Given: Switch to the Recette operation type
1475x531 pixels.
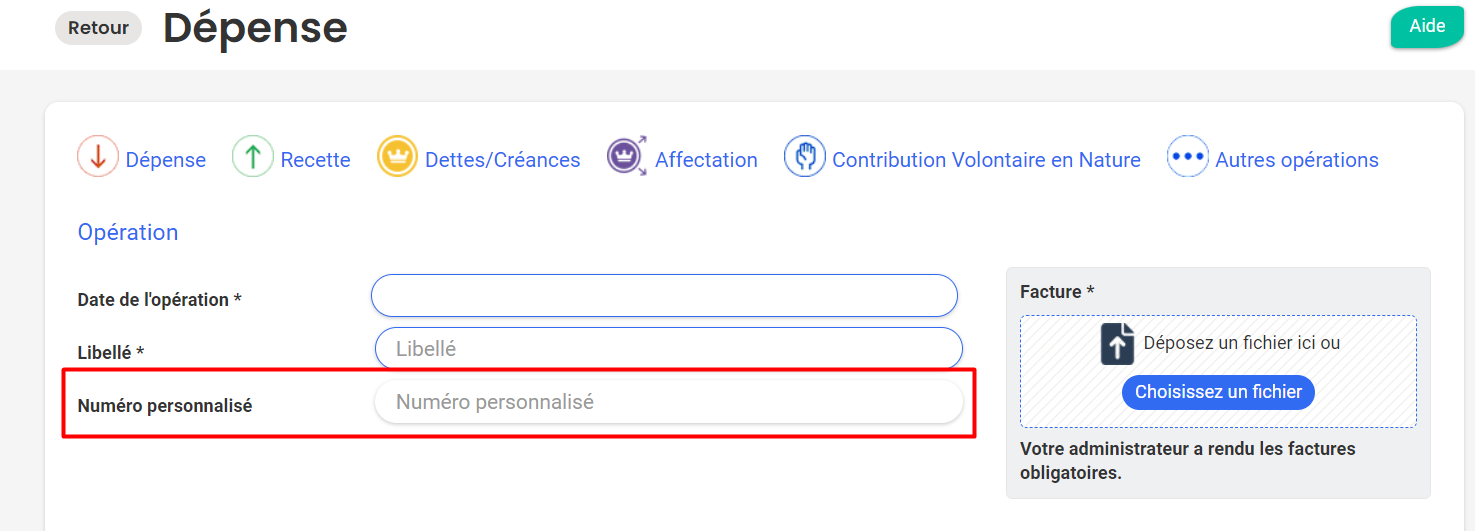Looking at the screenshot, I should click(315, 160).
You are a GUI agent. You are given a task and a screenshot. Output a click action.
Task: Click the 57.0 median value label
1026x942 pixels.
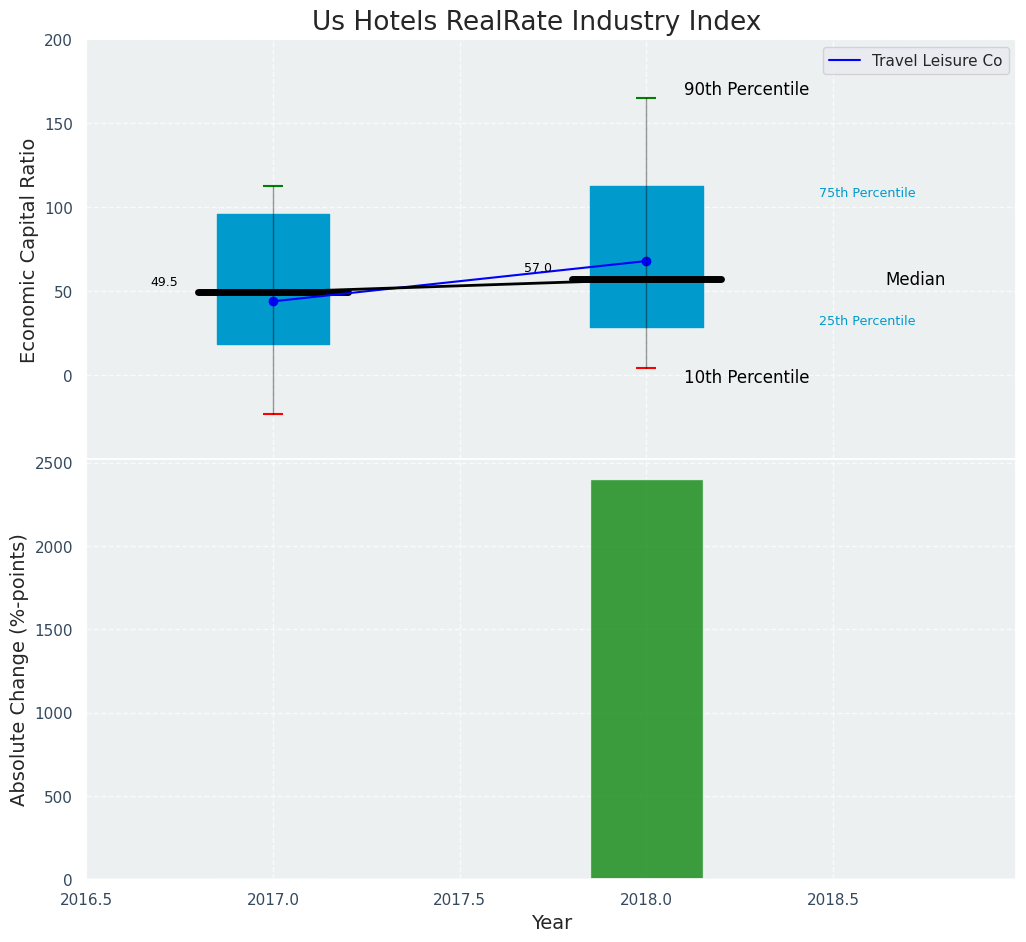(x=537, y=268)
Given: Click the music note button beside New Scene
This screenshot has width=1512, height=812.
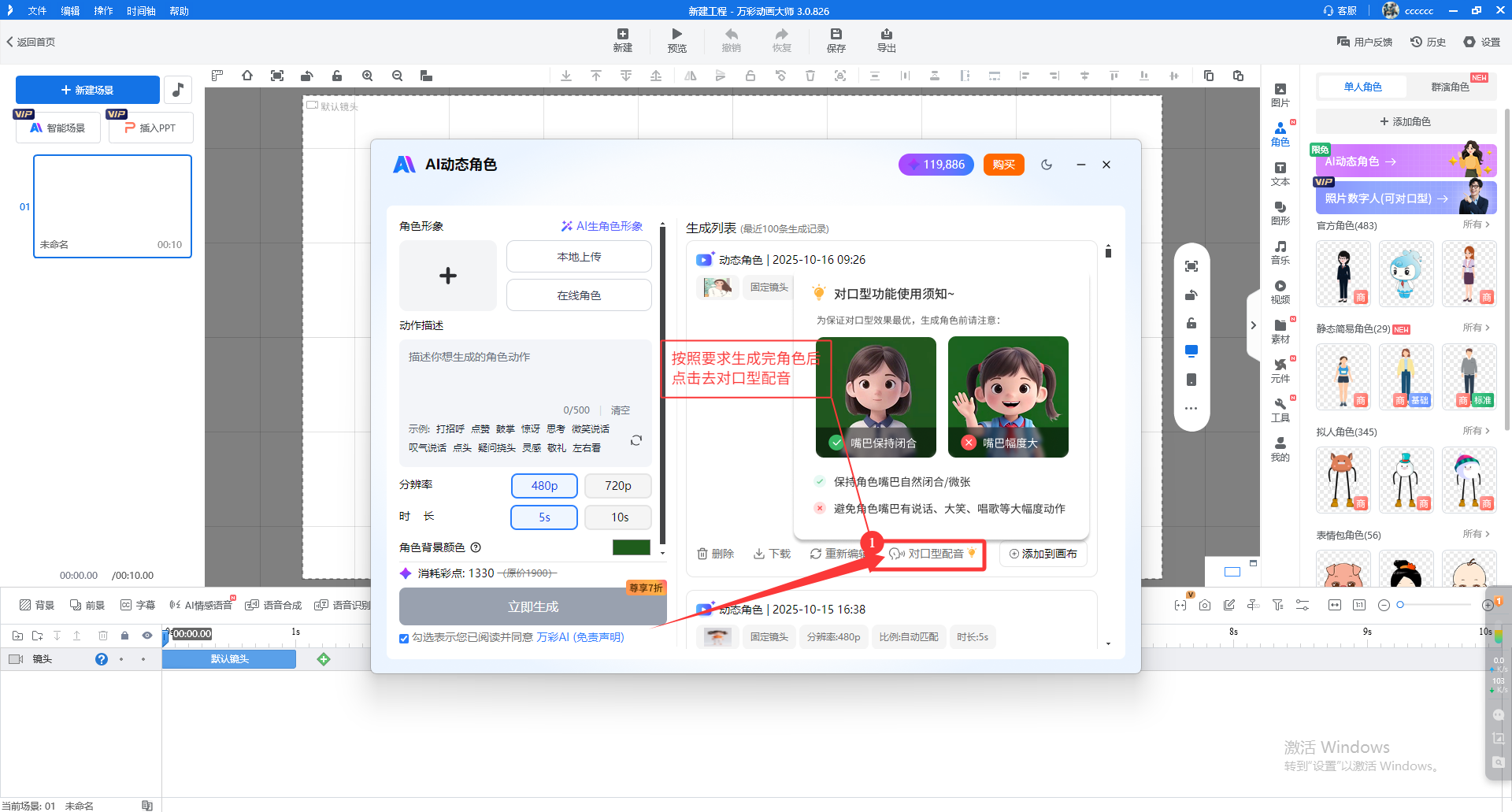Looking at the screenshot, I should click(178, 90).
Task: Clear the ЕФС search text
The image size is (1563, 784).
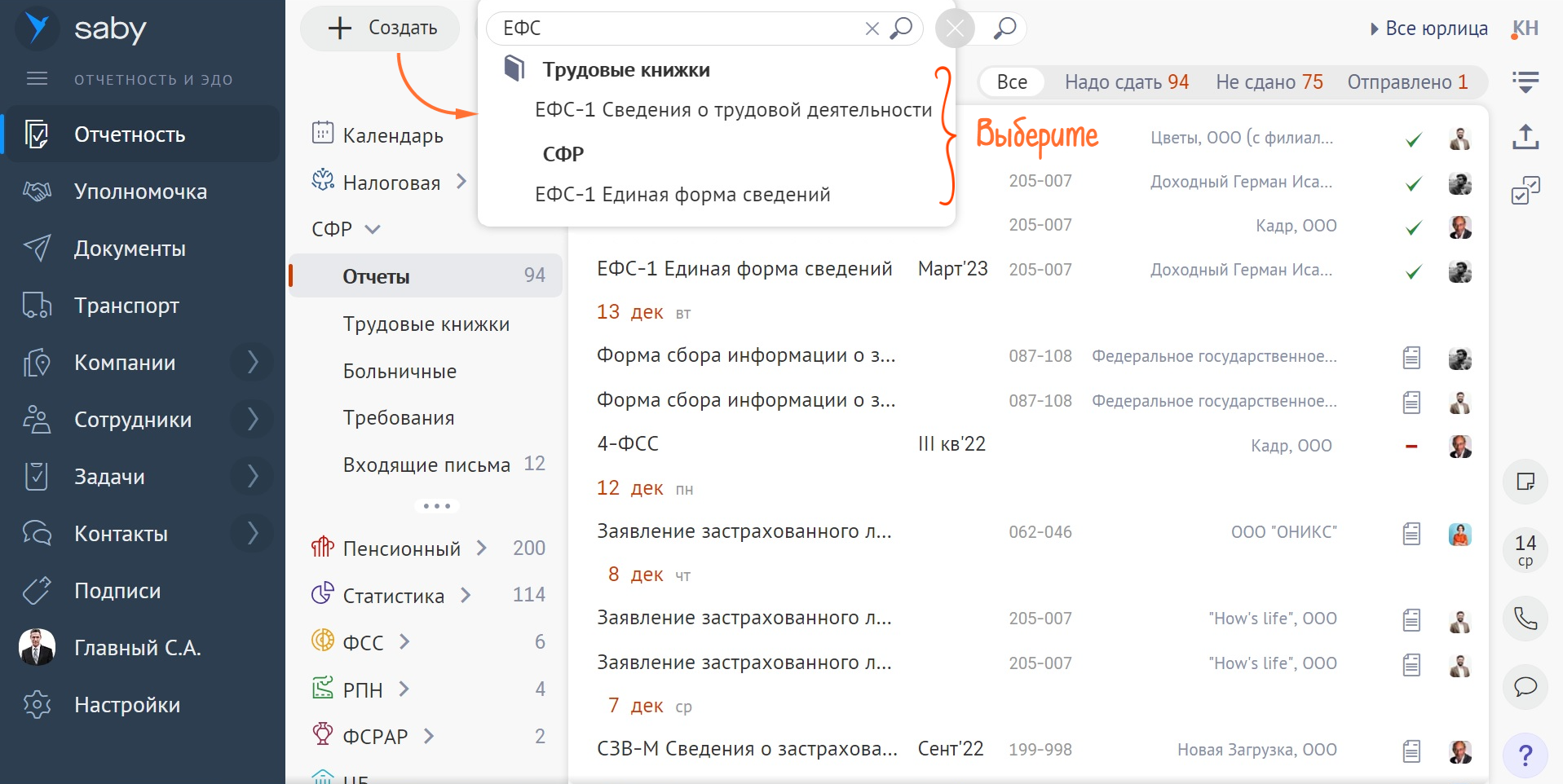Action: [872, 29]
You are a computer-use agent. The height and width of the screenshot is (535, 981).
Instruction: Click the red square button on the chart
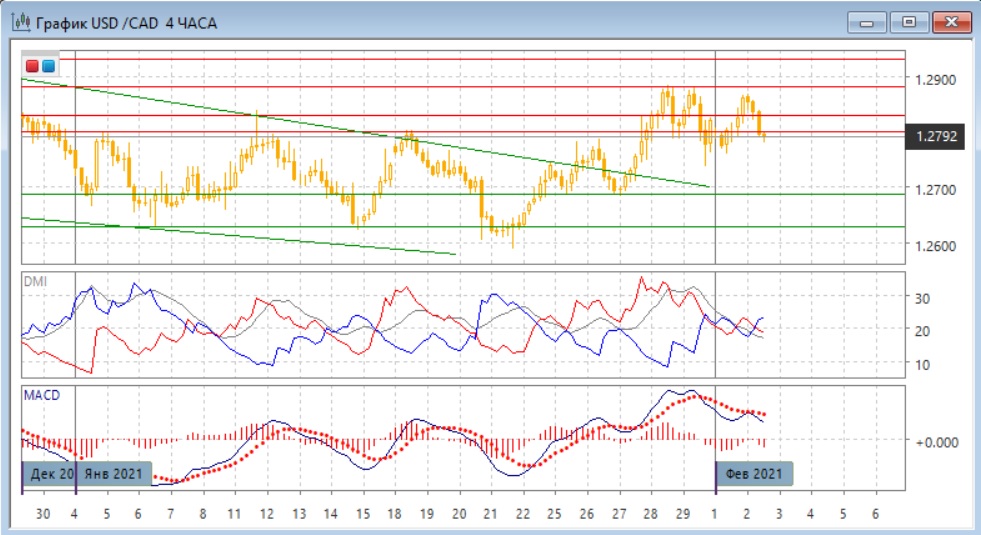(32, 67)
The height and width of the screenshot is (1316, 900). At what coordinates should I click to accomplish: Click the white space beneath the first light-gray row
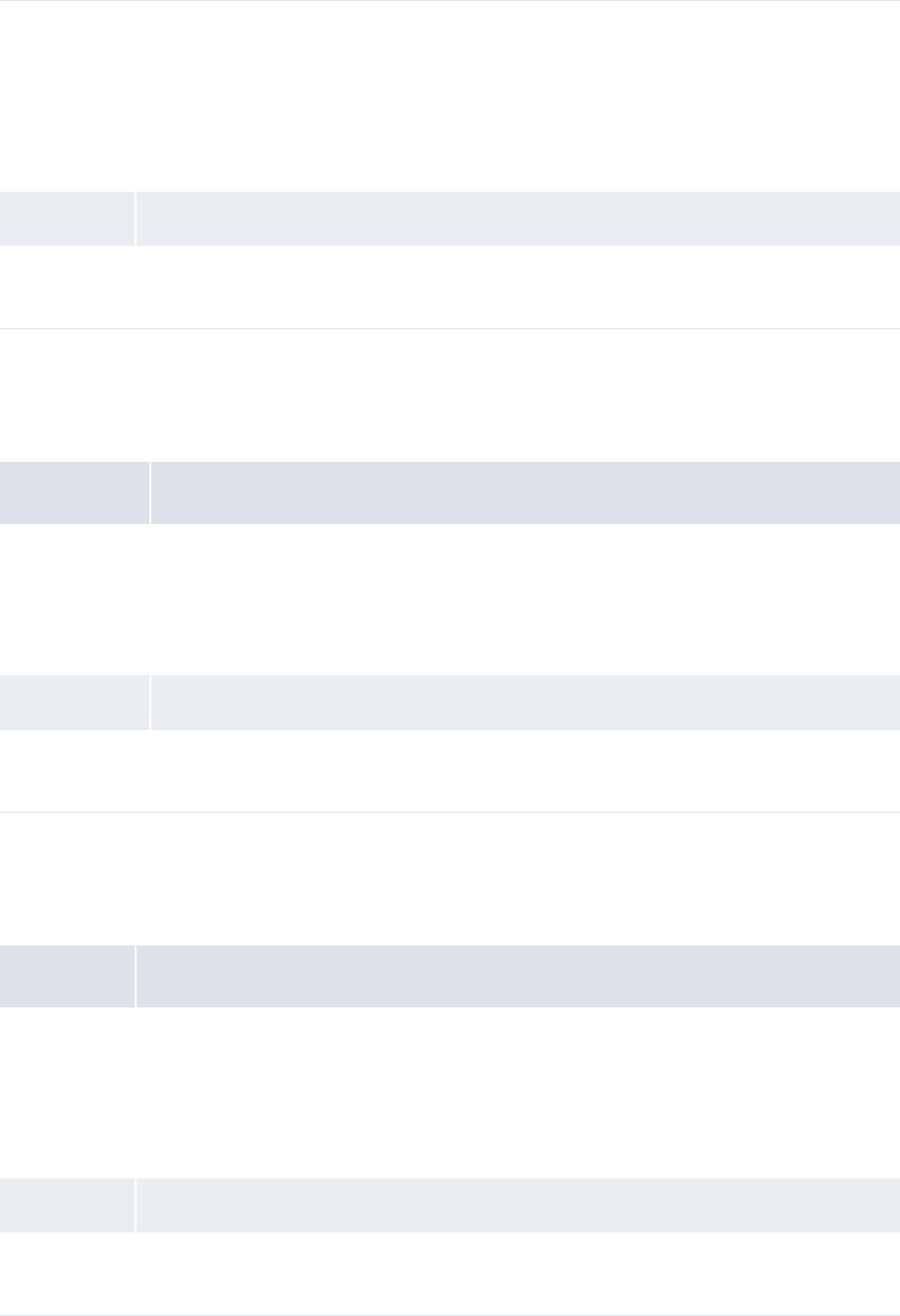(450, 286)
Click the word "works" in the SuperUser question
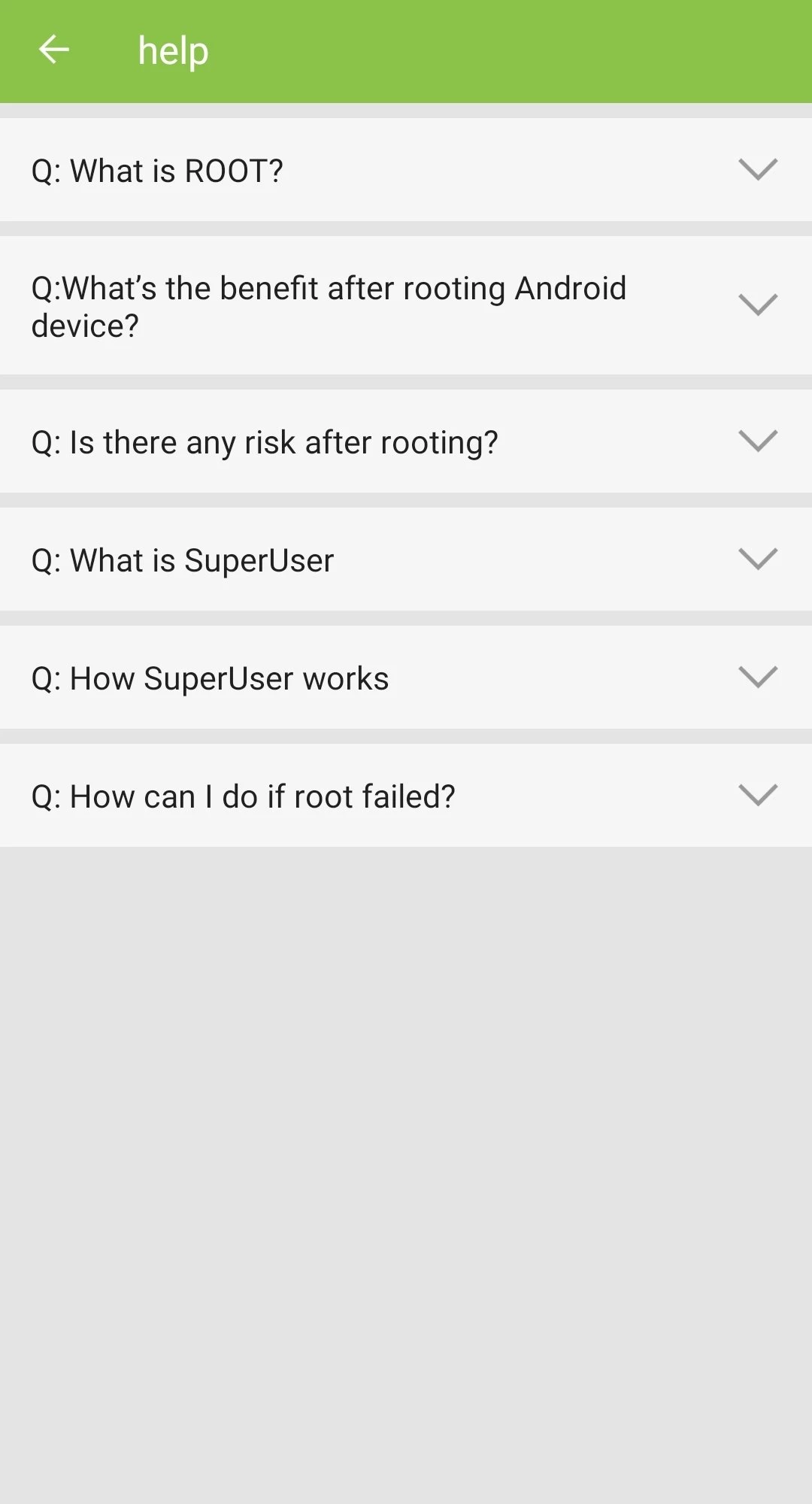The height and width of the screenshot is (1504, 812). tap(346, 678)
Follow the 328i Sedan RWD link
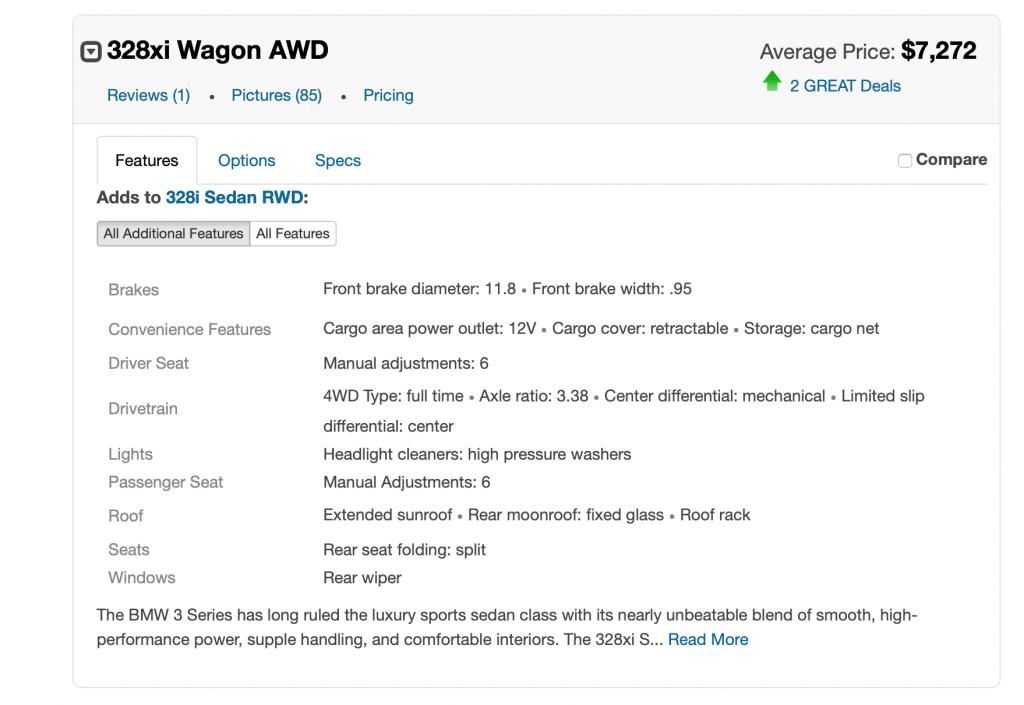Screen dimensions: 1024x705 (x=234, y=198)
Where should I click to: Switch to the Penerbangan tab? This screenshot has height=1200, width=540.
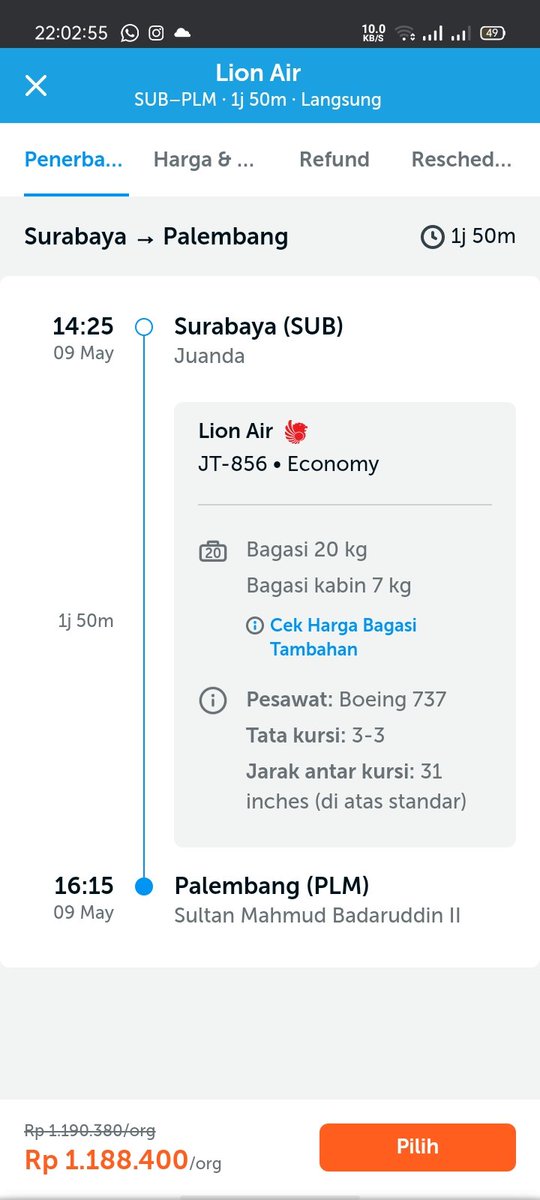(73, 159)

■ **INSTRUCTIONS TO FOLLOW**
Each entry should come back exactly as written, with its pictures omitted.

■ **TASK RESULT**
Given: Switch to the Recette operation type
1475x531 pixels.
Looking at the screenshot, I should click(315, 160).
You are a GUI agent. You are given a task and a screenshot. Output a click action.
Task: Click the 57.0 median value label
1026x942 pixels.
(x=537, y=268)
Given: Click the music note button beside New Scene
This screenshot has width=1512, height=812.
Looking at the screenshot, I should click(178, 90).
Task: Clear the ЕФС search text
The image size is (1563, 784).
Action: [872, 29]
You are a computer-use agent. The height and width of the screenshot is (535, 981).
Instruction: Click the red square button on the chart
(32, 67)
The height and width of the screenshot is (1316, 900). At what coordinates should I click to accomplish: Click the white space beneath the first light-gray row
(450, 286)
Click the word "works" in the SuperUser question
The height and width of the screenshot is (1504, 812). tap(346, 678)
Follow the 328i Sedan RWD link
Screen dimensions: 1024x705 (x=234, y=198)
Where should I click to: Switch to the Penerbangan tab? This screenshot has height=1200, width=540.
(73, 159)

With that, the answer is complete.